The JFS legislative agenda for Olympia was decided through a collaboration between the JFS Government Affairs Committee (GAC) and program staff. It quickly became clear that Washington state affordable housing legislation and funding was the issue that crossed nearly every group of people JFS serves. As Yelena Mushkatina, Russian Language Geriatric Care Manager, said, “Housing is the first step toward stability and healing.”

In determining the agenda, JFS worked closely with the Jewish Federation’s Maxima Patashnik, Government Affairs & Community Relations Senior Manager, to choose the focus legislation and track the progress of bills through the session.

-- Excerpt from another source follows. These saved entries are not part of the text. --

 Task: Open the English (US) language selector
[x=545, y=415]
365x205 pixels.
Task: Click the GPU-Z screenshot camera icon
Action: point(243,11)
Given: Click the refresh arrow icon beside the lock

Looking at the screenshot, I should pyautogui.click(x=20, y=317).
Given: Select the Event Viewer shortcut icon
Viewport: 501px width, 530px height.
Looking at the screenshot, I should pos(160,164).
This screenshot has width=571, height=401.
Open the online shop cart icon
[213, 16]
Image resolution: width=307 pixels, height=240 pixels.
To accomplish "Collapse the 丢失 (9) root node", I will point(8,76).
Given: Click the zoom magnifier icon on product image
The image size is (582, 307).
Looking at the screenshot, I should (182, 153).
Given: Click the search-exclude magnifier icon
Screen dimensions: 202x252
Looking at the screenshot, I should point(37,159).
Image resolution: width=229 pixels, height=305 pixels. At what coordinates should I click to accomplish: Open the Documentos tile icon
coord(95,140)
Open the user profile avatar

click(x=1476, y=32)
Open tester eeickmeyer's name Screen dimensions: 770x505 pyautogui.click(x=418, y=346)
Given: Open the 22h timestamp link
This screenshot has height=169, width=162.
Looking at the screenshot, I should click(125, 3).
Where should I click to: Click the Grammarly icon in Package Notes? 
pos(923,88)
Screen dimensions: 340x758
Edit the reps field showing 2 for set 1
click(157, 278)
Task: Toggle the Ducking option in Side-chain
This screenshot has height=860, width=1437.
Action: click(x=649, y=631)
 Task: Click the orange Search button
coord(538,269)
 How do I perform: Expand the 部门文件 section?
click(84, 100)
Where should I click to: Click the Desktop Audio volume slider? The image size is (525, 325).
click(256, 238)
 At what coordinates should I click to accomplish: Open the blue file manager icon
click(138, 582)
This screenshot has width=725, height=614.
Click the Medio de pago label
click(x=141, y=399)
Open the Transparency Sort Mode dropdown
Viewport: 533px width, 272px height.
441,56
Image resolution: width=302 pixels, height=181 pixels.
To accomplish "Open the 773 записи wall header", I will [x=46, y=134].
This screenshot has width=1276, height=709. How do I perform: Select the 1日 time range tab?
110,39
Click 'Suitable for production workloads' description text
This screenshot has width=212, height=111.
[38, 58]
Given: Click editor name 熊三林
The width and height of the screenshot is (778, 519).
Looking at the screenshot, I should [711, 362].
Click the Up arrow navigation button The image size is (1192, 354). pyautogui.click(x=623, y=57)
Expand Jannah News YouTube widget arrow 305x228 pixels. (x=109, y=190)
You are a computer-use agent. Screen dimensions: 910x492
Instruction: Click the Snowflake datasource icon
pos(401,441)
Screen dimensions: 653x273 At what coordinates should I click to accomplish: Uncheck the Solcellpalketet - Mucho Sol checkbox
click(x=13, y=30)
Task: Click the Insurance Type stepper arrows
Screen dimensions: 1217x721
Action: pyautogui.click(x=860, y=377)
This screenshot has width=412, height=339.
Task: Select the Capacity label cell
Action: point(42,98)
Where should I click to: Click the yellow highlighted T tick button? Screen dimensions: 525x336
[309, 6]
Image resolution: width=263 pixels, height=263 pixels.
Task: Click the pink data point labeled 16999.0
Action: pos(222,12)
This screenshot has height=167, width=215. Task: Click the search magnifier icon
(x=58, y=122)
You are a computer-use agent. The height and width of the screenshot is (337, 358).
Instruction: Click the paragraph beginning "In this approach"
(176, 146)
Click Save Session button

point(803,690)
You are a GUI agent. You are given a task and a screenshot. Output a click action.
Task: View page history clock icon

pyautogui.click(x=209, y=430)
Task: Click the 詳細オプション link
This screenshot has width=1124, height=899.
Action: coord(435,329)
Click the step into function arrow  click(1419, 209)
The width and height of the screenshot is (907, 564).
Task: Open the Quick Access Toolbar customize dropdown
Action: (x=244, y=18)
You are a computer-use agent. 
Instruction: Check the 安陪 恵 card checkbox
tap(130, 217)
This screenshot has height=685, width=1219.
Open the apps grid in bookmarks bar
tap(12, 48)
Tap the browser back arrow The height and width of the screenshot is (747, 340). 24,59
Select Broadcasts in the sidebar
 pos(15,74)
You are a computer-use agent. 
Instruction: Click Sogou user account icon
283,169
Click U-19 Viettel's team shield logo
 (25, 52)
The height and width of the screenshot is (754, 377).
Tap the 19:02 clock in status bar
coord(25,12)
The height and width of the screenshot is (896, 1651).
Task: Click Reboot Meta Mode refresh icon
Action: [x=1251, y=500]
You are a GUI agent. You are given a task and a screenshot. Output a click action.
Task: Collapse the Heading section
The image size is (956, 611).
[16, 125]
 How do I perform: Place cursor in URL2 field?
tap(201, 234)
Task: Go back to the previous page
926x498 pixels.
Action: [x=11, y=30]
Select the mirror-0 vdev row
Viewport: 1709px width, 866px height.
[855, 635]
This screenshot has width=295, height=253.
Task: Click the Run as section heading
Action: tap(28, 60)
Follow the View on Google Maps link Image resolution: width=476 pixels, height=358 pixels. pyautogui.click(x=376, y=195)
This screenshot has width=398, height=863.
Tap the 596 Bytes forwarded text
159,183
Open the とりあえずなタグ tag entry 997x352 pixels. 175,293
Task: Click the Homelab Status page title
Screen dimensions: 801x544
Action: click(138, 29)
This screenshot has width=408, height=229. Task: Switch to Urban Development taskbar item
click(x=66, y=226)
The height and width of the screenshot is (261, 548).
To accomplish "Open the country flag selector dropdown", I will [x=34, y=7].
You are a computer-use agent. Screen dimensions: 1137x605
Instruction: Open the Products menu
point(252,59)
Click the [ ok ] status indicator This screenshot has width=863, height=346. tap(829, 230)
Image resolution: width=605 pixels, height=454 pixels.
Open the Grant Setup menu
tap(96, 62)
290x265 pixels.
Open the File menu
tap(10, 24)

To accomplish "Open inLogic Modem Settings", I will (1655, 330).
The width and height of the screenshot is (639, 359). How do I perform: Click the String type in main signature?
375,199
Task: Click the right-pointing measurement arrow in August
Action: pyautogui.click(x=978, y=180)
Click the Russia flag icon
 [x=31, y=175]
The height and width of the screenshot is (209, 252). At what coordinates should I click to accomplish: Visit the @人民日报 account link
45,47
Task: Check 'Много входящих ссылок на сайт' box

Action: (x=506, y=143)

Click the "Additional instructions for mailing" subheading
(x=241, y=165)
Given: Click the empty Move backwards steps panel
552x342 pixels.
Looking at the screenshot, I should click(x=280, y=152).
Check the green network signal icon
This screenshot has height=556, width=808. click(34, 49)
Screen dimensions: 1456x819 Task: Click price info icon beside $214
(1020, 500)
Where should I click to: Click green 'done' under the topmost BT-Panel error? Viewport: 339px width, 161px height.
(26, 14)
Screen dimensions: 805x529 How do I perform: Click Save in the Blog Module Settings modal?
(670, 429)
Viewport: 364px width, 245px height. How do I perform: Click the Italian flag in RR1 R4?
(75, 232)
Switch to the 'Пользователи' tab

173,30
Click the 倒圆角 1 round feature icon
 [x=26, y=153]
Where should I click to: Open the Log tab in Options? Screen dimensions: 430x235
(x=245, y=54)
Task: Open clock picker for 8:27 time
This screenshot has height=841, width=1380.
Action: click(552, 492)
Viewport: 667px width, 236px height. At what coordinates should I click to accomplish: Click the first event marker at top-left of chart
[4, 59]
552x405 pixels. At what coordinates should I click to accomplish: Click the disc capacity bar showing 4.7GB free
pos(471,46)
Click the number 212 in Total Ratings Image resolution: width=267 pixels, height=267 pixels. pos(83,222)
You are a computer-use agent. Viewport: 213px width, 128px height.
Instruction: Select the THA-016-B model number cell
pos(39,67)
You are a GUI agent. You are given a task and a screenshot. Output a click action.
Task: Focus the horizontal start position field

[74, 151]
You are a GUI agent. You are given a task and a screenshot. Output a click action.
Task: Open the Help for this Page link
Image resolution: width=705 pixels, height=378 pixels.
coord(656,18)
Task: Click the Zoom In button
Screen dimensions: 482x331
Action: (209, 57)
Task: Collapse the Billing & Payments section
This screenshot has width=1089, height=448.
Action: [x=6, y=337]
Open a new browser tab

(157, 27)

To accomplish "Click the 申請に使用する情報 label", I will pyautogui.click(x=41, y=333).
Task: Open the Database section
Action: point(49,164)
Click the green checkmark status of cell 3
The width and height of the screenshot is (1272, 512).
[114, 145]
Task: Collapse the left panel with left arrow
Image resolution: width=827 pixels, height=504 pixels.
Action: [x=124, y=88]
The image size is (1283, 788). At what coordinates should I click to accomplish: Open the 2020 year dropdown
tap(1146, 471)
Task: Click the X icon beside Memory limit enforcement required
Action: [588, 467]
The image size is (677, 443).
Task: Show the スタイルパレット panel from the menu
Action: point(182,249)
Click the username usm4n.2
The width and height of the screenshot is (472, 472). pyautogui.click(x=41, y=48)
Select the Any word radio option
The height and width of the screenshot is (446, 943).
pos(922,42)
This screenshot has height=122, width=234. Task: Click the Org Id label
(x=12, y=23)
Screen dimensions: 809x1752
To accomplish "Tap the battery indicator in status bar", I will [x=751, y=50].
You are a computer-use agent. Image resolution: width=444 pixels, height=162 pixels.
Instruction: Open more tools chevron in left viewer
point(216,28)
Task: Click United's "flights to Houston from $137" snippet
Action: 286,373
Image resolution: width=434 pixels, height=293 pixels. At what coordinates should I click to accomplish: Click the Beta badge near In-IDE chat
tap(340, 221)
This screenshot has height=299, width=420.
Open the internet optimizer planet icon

The affordable housing bills the group focused on are listed below, along with their status as of Monday, February 12. You can find information about bills and your legislators’ contact information here.


Source of Income Discrimination
House Bill 2578, Rep. Riccelli / Senate Bill 5407, Sen. Frockt
2578 passed the House, and 5407 passed the Senate.
Both bills have passed their chamber of origin and are waiting for hearings in the opposite chamber.
In the end, only one bill will go to the governor and be signed into law. Reconciliation and negotiations will occur to create one bill.

In most places in Washington state, landlords can categorically deny applications from tenants simply because they use housing subsidies or income support to help pay the rent. This is called source of income discrimination (SOID). It drastically limits options for already vulnerable individuals — domestic violence survivors, people with disabilities, seniors, single parents and veterans — who are trying to find housing on low incomes. SOID can also facilitate opening a legal loophole for racial, religious and other forms of illegal discrimination.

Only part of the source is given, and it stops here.